へバーデン結節の痛みは、筋腱付着部症と関節包の痛みの2種類あるが、腱付着部症の痛みが 主体になると考えられる。一般に施術直後は減痛できるが、持続作用は一両日なので自宅施灸を毎日行わせる。

1)DIP関節基部背面の左右に、2つのこぶ(へバーデン結節)が出現する。その中点に指伸筋腱が走行しており、鍉針でさぐって圧痛がある部に糸状灸。指伸筋腱の末節骨停止部に圧痛あれば、この部にも糸状灸。施術は、DIPとPIPとも屈曲させた状態で行うと、指伸筋腱が緊張するので、効果増大が期待できる。  
2)DIP関節側面の側副靱帯停止部に細針にて浅く刺針。その状態でDIP屈伸運動実施。
3)DIP関節側面の側副靱帯部に圧痛あれば糸状灸を行う。

   

4.遠隔針灸治療
  
指の背面にある指伸筋腱、および指腹側にある浅・深指屈筋腱に続く筋収縮をゆるめる目的で行う。これはⅠb抑制に相当する。すなわち腱を刺激すると腱の続く筋緊張が緩むと言う生理的現象を利用する。余分な筋収縮がなくなると、腱をひっぱる力も弱くなるので関が屈曲しやすくなる。
浅指屈筋腱(第2~第5指のPIP屈曲)と深指屈筋腱(第2~第5指のDIP屈曲)に続く浅指屈筋と深指屈筋は、下図の位置にある。浅指屈筋と深指屈筋に対する刺針は、手根管症状群と同様になる。ヘバーデン結節のPIP関節掌側面中央の痛みに対しては、浅指屈筋に対する刺針になり、郄門あたりから深刺する。

 

指伸筋腱の延長上にある指指筋に対する施術は、三焦経の四瀆(前腕中央)および三陽絡(四瀆の下方1寸)になる。手関節を背屈させた肢位で行うとよい。

 

 

5.手技療法   

1)指コロ指圧ローラー 

指伸筋腱、指屈筋腱、指でつまんでこするように上下にすべらせるような、商品名「指コロ指圧ローラー」(富永喜代医師考案)で刺激する。本製品はアマゾンで千数百円で入手できる。
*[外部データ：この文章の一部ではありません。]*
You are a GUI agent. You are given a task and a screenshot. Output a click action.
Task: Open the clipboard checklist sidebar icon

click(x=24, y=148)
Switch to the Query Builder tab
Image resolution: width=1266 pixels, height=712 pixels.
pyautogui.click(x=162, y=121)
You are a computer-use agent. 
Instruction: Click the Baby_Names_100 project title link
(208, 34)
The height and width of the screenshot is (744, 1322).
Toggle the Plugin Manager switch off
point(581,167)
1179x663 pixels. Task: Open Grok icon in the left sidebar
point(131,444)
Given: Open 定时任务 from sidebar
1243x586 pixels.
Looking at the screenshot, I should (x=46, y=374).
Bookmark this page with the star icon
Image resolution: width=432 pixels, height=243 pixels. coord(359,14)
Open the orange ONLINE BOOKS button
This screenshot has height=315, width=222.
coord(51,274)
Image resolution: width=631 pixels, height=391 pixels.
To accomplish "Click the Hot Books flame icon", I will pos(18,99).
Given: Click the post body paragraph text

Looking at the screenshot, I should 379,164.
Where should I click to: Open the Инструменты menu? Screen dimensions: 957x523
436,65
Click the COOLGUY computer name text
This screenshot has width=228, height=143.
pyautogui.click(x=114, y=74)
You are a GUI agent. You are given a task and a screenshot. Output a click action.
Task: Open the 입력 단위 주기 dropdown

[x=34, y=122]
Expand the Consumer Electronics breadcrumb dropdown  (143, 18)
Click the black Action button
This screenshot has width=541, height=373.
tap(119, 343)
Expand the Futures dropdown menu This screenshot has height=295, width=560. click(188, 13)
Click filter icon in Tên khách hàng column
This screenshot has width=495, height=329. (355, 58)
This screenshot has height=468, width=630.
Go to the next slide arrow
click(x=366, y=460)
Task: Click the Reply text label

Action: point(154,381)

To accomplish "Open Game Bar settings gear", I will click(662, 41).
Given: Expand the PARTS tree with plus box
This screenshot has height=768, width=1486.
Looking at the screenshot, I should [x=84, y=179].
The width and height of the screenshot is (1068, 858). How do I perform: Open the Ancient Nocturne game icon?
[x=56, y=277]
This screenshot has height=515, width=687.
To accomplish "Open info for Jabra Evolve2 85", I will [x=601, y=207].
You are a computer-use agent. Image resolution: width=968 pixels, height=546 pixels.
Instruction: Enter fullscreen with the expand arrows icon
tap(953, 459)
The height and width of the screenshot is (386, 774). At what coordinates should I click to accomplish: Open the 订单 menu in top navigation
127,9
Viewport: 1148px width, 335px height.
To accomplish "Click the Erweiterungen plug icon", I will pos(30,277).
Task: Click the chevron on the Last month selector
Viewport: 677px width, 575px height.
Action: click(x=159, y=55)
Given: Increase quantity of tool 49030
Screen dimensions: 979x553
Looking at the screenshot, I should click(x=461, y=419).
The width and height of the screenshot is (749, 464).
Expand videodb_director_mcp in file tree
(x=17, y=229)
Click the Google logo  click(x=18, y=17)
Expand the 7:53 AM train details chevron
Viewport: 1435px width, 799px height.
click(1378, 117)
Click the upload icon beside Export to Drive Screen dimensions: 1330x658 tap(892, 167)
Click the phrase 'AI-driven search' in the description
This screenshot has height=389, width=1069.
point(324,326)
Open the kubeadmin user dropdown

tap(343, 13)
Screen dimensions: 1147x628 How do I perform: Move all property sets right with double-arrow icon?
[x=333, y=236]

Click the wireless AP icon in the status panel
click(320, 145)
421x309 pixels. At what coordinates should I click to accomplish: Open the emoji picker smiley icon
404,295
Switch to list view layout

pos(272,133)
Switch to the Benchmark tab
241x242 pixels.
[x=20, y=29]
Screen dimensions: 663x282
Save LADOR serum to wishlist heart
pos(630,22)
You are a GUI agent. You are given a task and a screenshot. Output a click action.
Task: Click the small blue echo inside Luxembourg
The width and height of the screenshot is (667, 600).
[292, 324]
2)指元圧迫しつつ指屈伸運動(Flexor Tendon Gliging Exercise)

代田文誌は、バネ指に対し、手首を締めつけるように押圧しつつ、指を屈伸運動させることがバネ指に効果あると発表した。これを追試してみると、ある程度の効果は認めるも、驚くほどの効き目はなかった。それでも患者が自宅で行わせるには適したものだった。筆者は文誌のやり方にヒントを得て、結節ができている腱の延長上にある前腕筋に刺入し、指の屈伸運動を行わせることを考案した。この効果は優秀で、現在でも筆者の得意とする治療方法となっている。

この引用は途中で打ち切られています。